90年代末のMURO『THE VINYL ATHLETES(真ッ黒ニナル果テ) 』や、ジェーン・バーキンのベスト盤(サンプルCDだけだったかもしれない)は、7インチレコードを模したジャケットにCDを収める「ドーナツ盤風CD」だった。あのレコードともCDとも言い切れないあいまいな感じを思い出した。
レーベルとの議論の果てに出てきたとりあえずの結論は、「だったらグッズとしてLPの外ジャケだけ作ろう。レコード盤はプレスせず、中にCDを収めるだけの12インチの紙ジャケを生産。プレス代はゼロ、印刷費しかかからない。でも気分はLP風。インテリアとしても機能する」というもの。グッズとしての盤抜きLP。音盤ですらない。
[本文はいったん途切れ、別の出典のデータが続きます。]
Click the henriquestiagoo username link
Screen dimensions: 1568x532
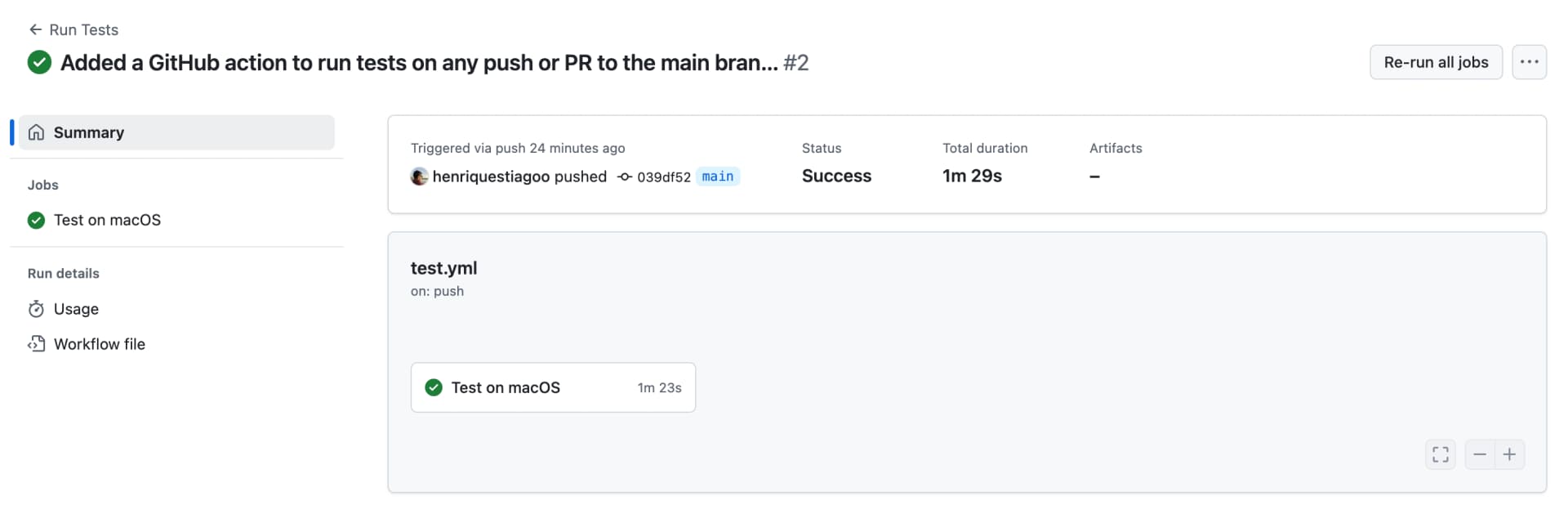coord(491,177)
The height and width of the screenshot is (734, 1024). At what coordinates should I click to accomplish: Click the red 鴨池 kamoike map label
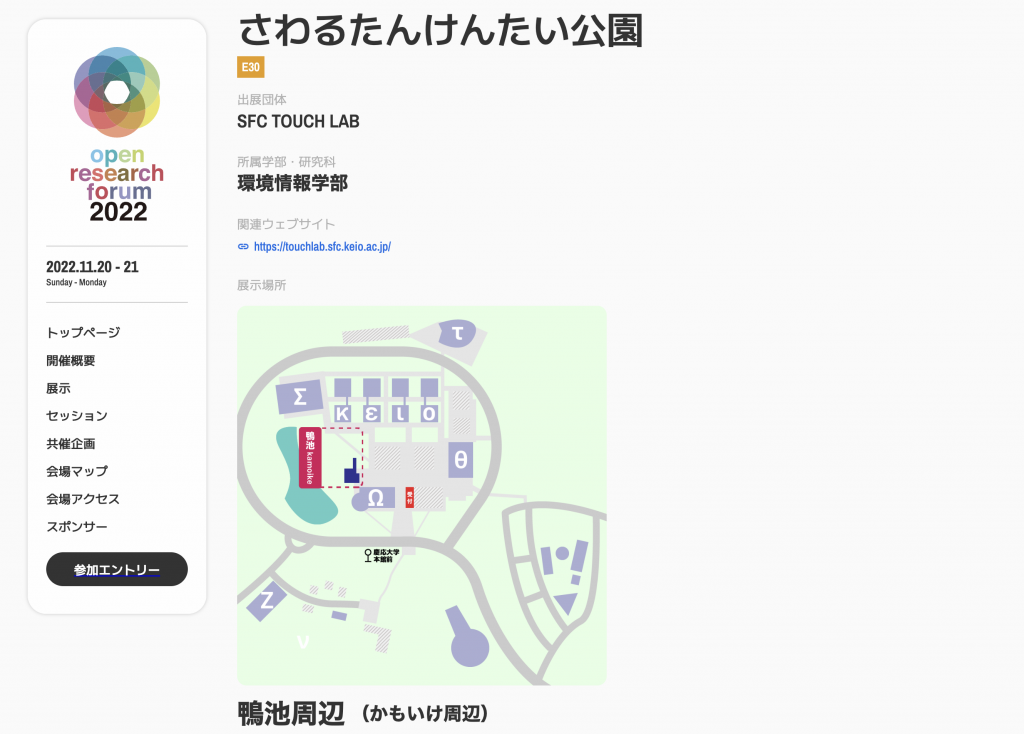[x=310, y=458]
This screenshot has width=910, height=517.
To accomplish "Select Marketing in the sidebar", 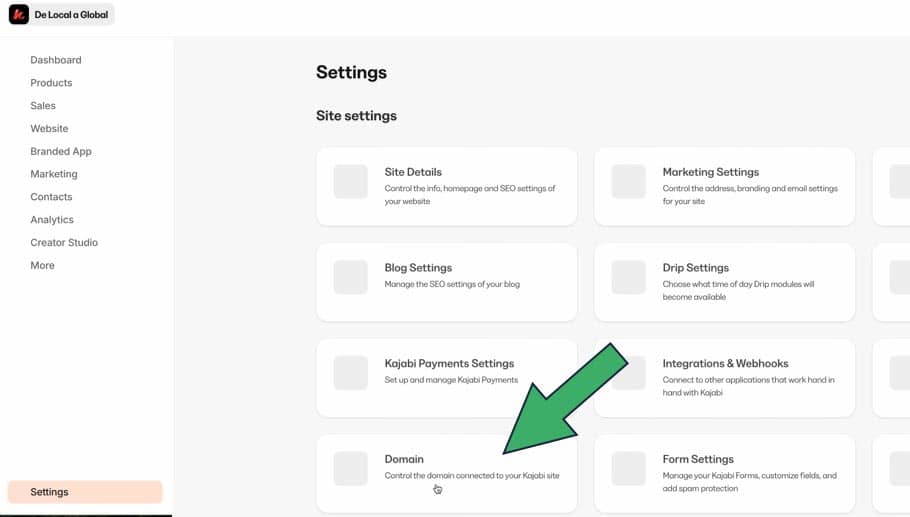I will pyautogui.click(x=54, y=174).
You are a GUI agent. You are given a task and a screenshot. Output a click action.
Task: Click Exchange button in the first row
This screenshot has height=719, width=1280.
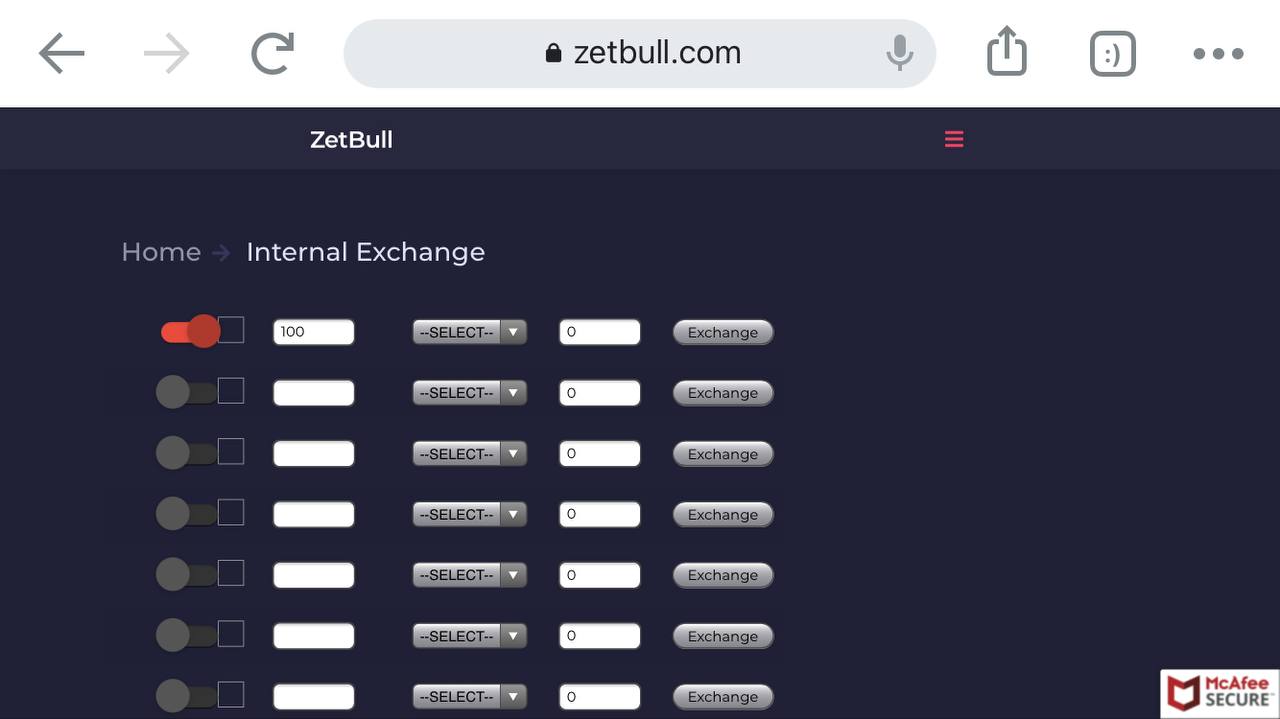point(723,332)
そういえば、まさにそんな作品をこれまでに三度作ったことがある。音楽とイラストレーションをテーマにした「MUSIC ILLUSTRATION AWARDS」。一度目の参加は2011年(展示は2012年)。当時アートディレクションを担当していたメジャー・アーティストAZUMA HITOMIを題材に、70年代の邦盤LP風の帯をつけて展示した。ジャケから見えない中身も大事ということで、100円で買った無関係なレコードにそれっぽいラベルを貼って盤も作った。小さくダウンロードコードを記載し、自発的に作ったREMIX曲をSoundcloudにアップして聴けるようにした。
同展示には2014年にも参加し、今年2016年にも参加している。今年の展示に寄せた作品タイトルは「Nighty-Night」。実は既に録音と選曲が終わってマスタリング待ち状態の2ndピアノアルバムのジャケットを描いた。音楽の外側をテーマにした展示だが、ついつい中身を作ってしまうことが楽しい。